How to Find Better Breakouts
If you’re looking at only one price chart, you’re ignoring important catalysts that could lead to bigger and more consistent breakout plays.
Today, I’m going to show how you can select better breakouts by using charts from multiple time frames. Weekly, daily and even hourly charts all offer very different looks. But if you learn how to spot consistencies across separate time frames, you will have the potential to exploit better breakout stocks.
Before I get into the details, I want to briefly discuss the performance of breakouts and how they have been affected by current market conditions. This is something I’ve been talking about a lot recently — mainly because we’ve seen little follow-through in this market. After what appears to be a routine breakout, we’re seeing little to no continuation. Or worse yet, a stock quickly breaks out, but instead of holding onto its gains, the whipsawing stock abruptly reverses.
Traders will sometimes call this a “hit and run” market, with so many skittish traders bailing out of a stock at the first hint of selling pressure — sending shares back below the newly broken resistance zone.
Obviously, whipsaws and other failed breakouts can be extremely frustrating for traders. That’s why I want to talk about multiple time frames today. The market is bouncing off support this week, giving you the perfect opportunity to look for new trades on the long side.
That’s where charts showing different time frames come in…
Take a look at this recent breakout:
Here we have a daily chart of AmerisourceBergen Corp. (NYSE:ABC). The stock has just broken out of a sloppy inverse head and shoulders pattern with resistance right on $40. So far, ABC is showing a clean breakout, with a slight retracement today.
But what about a much longer time frame? Take a look at this same stock’s weekly chart:
Now we’re beginning to get a better idea where different resistance levels might come into play. As you can see, even after its breakout on the daily price chart, ABC is still a couple of dollars from posting new 52-week highs. Another key resistance area might affect trading near $42. That’s not necessarily a bad thing. However, shares might need more time to consolidate below $42 before making new multiyear highs. If that consolidation area needs space below the shorter-term $40 breakout, it could be a while before your trade sees meaningful follow-through to higher prices…
Here are a few tips to remember on your search for better breakouts using different time frames:
When you’re looking for stocks to trade, breakouts on two or more different time frames are ideal. If a stock is breaking out on a weekly and a daily chart, you should put it at the top of your list. Of course, normal trading rules still apply. There are no guarantees — no matter how strong a setup might initially appear.
Next, you should always pick time frames that will help your personal trading goals. Unless you are a day trader looking to hold a trade for a couple of hours or less, there’s really no reason to mess around with one-minute charts. Likewise, a 10-year view of a stock will probably not be very helpful to a short-term swing trader.

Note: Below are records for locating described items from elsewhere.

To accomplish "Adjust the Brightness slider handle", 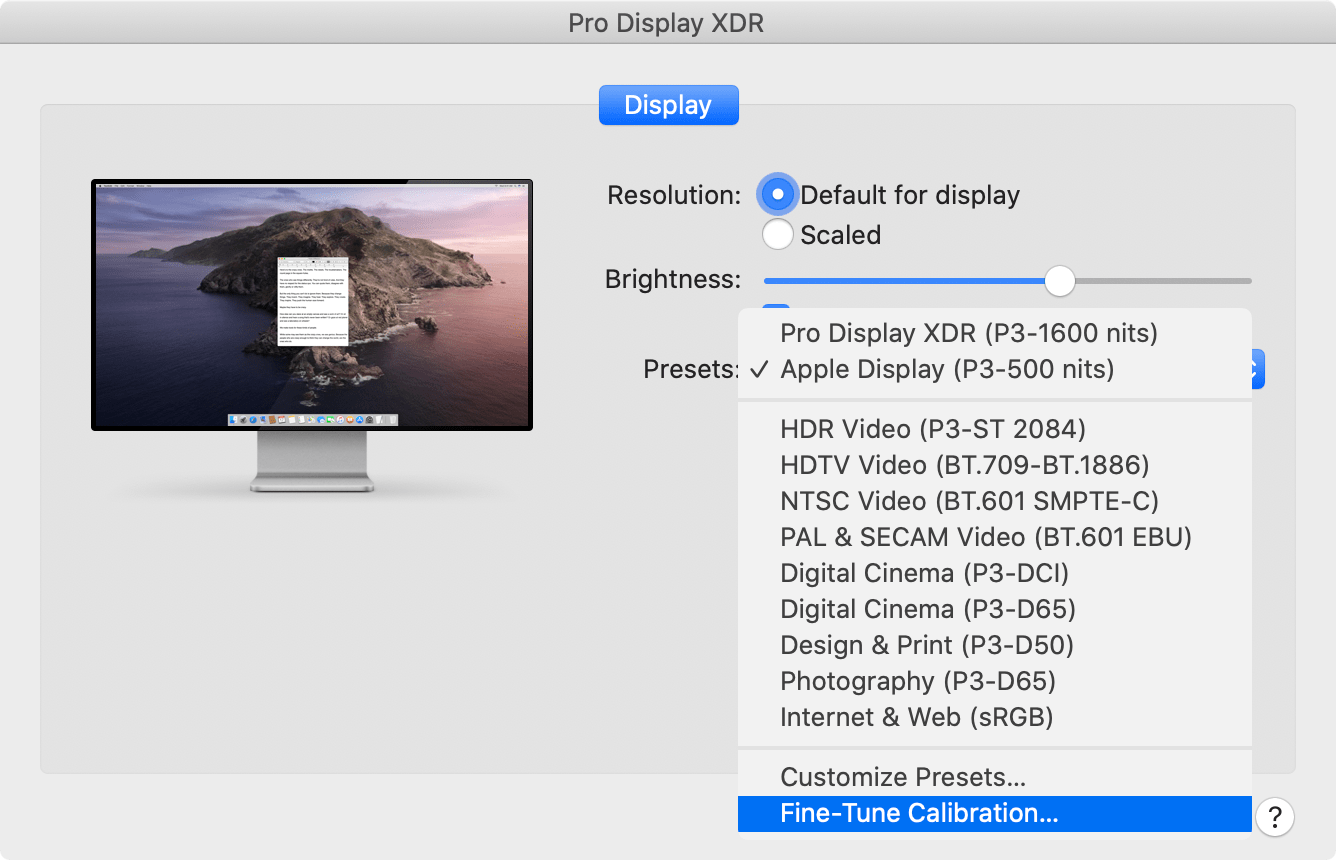I will pyautogui.click(x=1059, y=281).
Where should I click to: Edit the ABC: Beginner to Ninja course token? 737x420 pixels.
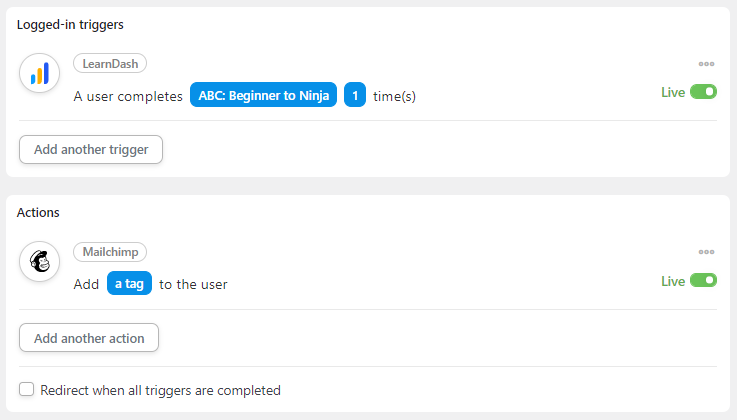tap(263, 95)
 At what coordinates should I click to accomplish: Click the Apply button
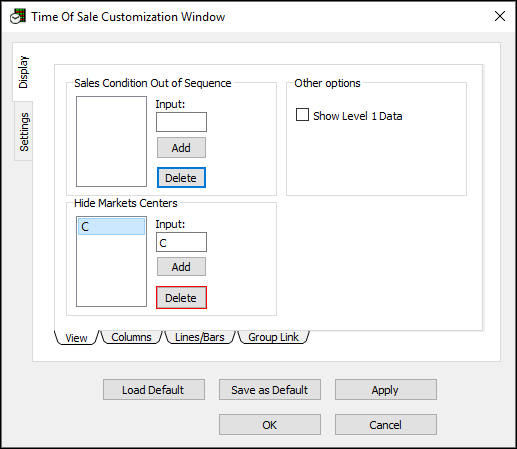[x=386, y=389]
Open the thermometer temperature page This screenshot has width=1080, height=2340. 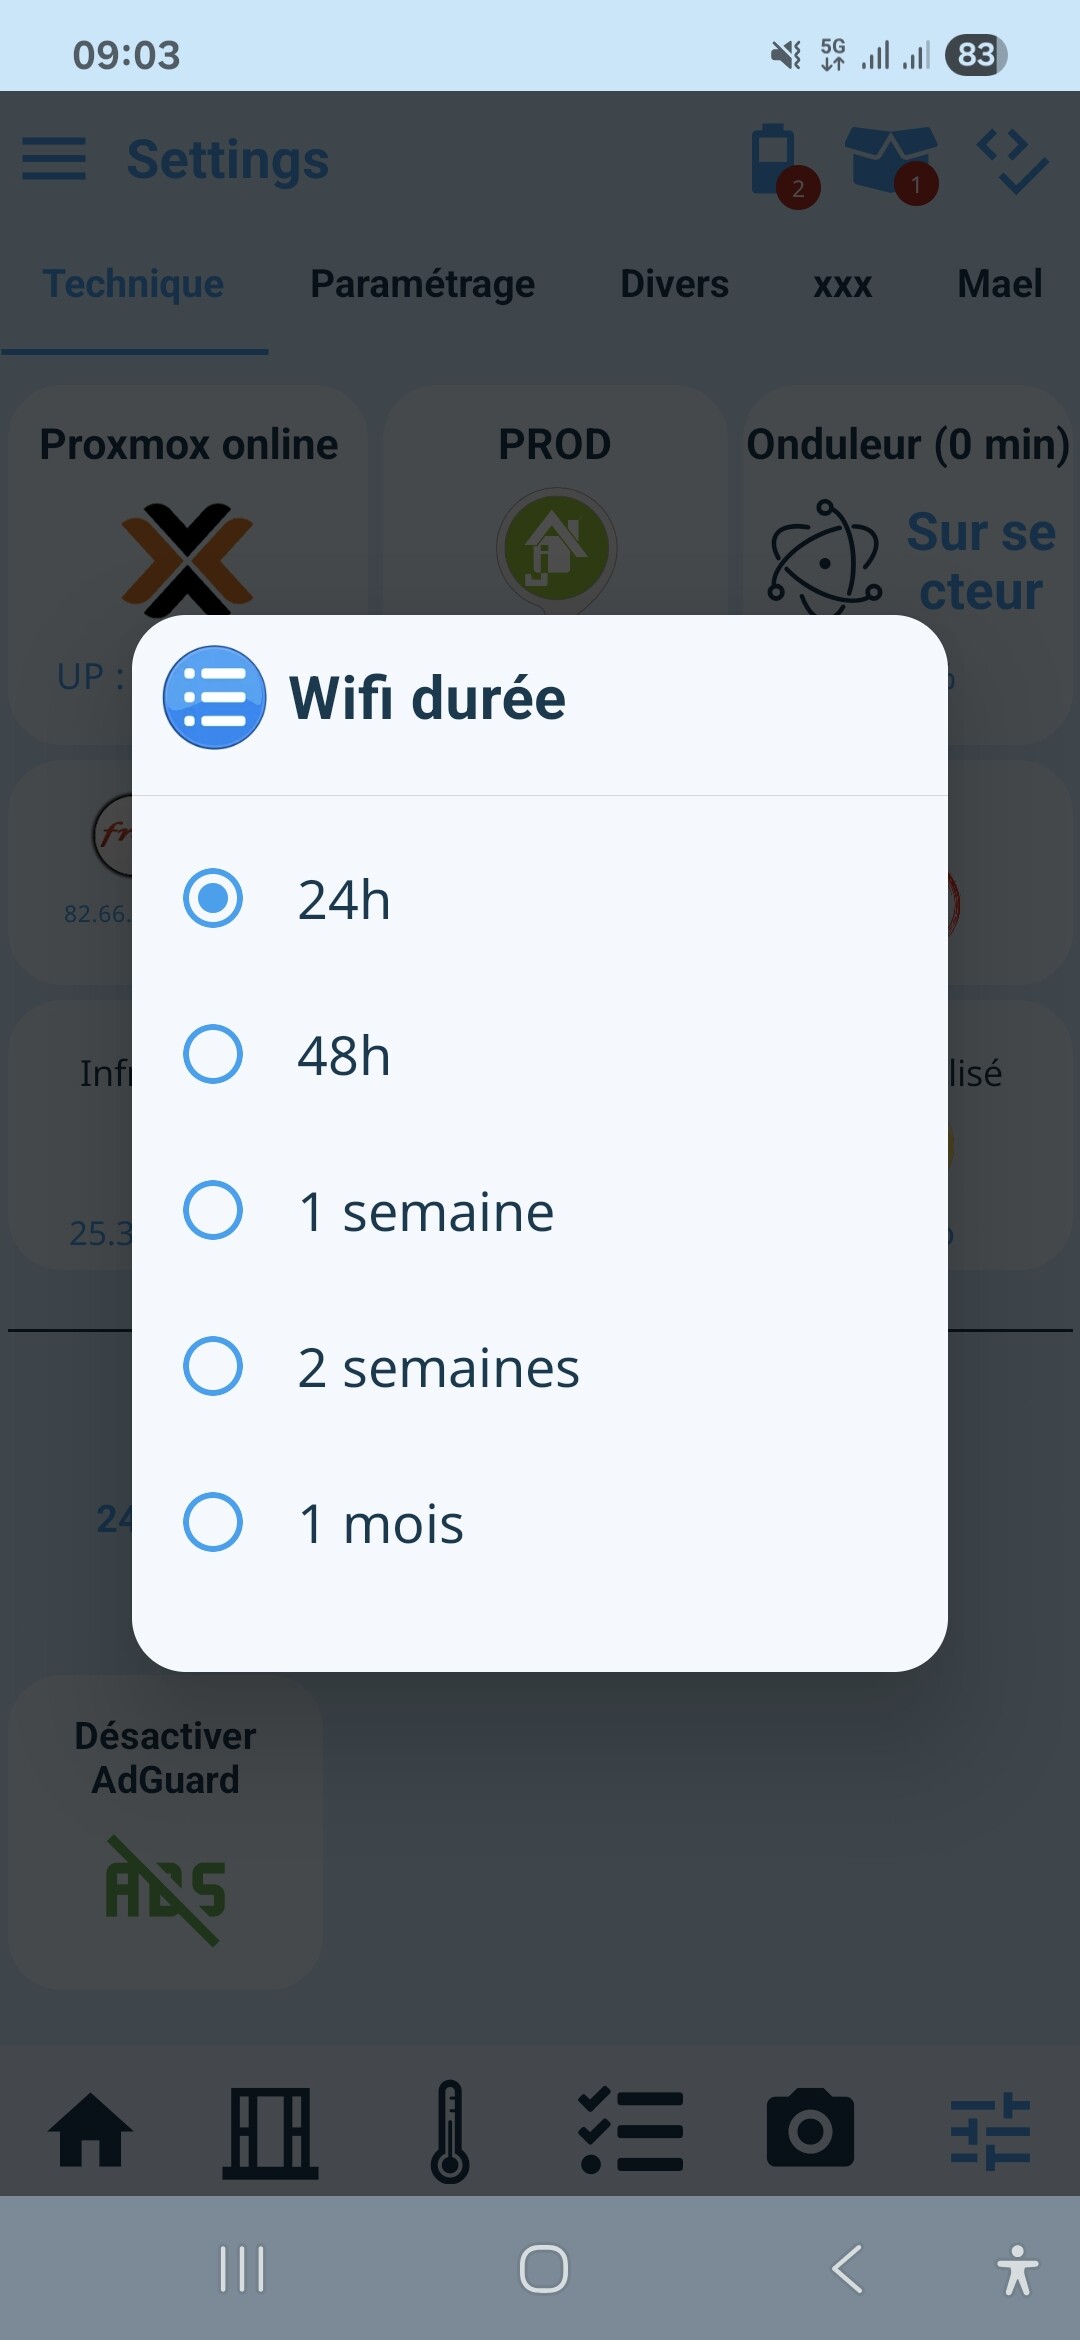(x=450, y=2131)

Finally, don’t be afraid to experiment with unusual settings on your charts. Every once and a while, it’s good to take a peek at a monthly chart — or even a two-hour chart. These can give you different perspectives that many other traders simply ignore. Maybe you’ll see an interesting setup that everyone else misses…
Remember, always make a plan before you trade. If you take an extra couple of minutes to study a couple of different time frames, you might see something you missed the first time around.